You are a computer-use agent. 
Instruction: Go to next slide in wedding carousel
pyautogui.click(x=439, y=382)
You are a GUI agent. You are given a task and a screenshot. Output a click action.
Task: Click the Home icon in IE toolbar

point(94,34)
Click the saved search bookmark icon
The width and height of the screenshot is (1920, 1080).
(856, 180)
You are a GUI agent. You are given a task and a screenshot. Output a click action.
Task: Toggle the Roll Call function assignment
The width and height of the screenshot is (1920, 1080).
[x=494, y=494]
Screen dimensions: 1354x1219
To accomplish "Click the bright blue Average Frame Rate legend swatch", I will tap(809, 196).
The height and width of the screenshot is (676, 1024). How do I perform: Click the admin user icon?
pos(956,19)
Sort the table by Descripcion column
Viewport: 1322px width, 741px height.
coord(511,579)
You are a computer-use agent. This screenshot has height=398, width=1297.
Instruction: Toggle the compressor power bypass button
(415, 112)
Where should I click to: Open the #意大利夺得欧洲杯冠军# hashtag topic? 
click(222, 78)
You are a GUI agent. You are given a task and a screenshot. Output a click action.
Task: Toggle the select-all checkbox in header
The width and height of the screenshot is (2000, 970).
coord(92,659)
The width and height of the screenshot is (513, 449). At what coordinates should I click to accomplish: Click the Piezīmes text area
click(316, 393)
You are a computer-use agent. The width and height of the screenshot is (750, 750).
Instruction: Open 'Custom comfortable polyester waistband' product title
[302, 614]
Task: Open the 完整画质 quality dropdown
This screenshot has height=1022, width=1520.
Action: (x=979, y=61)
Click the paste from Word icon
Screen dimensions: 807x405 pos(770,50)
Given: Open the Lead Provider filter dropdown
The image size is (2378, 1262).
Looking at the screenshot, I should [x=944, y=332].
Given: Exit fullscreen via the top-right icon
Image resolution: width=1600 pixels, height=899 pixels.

_ _ _ _

(Task details): Please write out, word for word, the lines from the one containing "Given: Open the Lead Provider filter dropdown" through the final line of the items, both ends included.

(The solution):
Given: Open the Lead Provider filter dropdown
The image size is (2378, 1262).
Looking at the screenshot, I should [x=944, y=332].
Given: Exit fullscreen via the top-right icon
Image resolution: width=1600 pixels, height=899 pixels.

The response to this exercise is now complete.